The Mystery of Governor Cornbury
Edward Hyde, Earl of Cornbury, was Governor of New York and New Jersey from 1702-1708. He is known for his role in the creation of King’s College (known today as Columbia University). Governor Cornbury is one of the early founders of the University, and there is still debate today over whether he is the original founder or if that role should be accredited to Colonel Lewis Morris. While Colonel Morris came up with the idea of starting a college in New York, Governor Cornbury had the tools to start one, and was able to award 6 acres of land to the college (McCaughey 3).
Governor Cornbury, however, is quite a controversial character in British-American History. He was accused of corruption by “squandering public funds and tax revenues for private purposes” by New York and New Jersey residents (McCaughey 3). He was also accused of bribing members of the New York and New Jersey assembly. Additionally, there were widespread rumors that that the Governor wore women’s clothing on a frequent basis, which remains to be one of his most disputed characteristics. In 1708, he was recalled due to these accusations (McCaughey 3).

# # # #

INSTRUCTION 1: According to the passage on Governor Cornbury, how many acres of land did he award to the college?
INSTRUCTION 2: Please retype the stretch of the passage on Governor Cornbury from "Governor Cornbury, however, is" through "accusations (McCaughey 3).".
The data after this point plays no part in this.

RECORD EXCERPTS:
# # # #

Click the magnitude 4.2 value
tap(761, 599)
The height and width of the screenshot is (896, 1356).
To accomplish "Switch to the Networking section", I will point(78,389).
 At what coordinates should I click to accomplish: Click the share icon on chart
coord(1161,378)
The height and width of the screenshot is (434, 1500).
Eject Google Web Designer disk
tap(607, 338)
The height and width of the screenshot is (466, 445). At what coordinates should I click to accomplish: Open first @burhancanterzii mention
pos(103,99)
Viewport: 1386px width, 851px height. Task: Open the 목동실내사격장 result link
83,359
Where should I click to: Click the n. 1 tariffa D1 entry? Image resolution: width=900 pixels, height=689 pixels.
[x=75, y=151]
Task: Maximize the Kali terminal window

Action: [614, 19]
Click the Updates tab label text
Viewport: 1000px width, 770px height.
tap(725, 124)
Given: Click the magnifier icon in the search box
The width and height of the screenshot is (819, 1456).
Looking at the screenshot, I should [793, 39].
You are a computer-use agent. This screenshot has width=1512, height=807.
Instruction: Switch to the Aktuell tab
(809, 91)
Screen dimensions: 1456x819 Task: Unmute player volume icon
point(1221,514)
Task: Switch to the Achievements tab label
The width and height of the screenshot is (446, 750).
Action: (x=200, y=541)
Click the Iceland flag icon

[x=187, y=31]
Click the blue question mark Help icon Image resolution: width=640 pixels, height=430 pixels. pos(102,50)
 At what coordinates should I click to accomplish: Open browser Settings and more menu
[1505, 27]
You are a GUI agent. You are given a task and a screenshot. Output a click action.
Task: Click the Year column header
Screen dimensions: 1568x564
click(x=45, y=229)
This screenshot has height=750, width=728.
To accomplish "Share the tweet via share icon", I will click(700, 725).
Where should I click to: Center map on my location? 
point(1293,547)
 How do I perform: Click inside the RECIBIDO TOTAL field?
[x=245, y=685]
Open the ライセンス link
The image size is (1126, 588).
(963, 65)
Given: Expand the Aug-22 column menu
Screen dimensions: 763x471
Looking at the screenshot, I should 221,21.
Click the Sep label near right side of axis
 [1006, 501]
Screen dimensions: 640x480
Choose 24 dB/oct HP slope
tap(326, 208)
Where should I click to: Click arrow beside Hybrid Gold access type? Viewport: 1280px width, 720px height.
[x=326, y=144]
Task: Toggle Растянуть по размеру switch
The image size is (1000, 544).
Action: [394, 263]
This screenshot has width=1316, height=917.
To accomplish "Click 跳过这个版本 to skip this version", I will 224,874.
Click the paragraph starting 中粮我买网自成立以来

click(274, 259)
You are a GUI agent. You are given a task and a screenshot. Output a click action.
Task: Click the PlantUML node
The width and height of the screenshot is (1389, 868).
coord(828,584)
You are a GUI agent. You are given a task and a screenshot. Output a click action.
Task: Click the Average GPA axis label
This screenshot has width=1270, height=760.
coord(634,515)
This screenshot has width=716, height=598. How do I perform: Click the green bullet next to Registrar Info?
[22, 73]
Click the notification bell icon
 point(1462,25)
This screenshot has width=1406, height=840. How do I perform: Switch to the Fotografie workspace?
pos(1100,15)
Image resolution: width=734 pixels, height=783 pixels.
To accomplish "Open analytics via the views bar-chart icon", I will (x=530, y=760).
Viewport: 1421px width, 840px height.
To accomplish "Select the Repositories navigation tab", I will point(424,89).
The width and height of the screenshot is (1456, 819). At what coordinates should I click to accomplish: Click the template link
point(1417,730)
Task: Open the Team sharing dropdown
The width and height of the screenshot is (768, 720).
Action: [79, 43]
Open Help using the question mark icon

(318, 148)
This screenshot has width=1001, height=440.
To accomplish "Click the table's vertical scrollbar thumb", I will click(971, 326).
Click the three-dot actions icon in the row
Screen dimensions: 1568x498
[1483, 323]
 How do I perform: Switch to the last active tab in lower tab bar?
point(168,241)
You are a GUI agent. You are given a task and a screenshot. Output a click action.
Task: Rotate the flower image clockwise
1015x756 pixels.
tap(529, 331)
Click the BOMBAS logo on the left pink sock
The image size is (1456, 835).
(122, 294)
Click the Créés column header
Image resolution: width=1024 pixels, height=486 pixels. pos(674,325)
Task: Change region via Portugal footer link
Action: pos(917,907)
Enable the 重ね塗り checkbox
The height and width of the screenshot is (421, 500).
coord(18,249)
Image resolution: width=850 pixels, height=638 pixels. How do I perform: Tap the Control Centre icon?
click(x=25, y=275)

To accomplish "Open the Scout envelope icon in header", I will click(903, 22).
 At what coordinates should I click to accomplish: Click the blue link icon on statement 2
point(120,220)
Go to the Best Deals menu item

# # # #

RIGHT ANSWER 1: 6 acres.

RIGHT ANSWER 2:
Governor Cornbury, however, is quite a controversial character in British-American History. He was accused of corruption by “squandering public funds and tax revenues for private purposes” by New York and New Jersey residents (McCaughey 3). He was also accused of bribing members of the New York and New Jersey assembly. Additionally, there were widespread rumors that that the Governor wore women’s clothing on a frequent basis, which remains to be one of his most disputed characteristics. In 1708, he was recalled due to these accusations (McCaughey 3).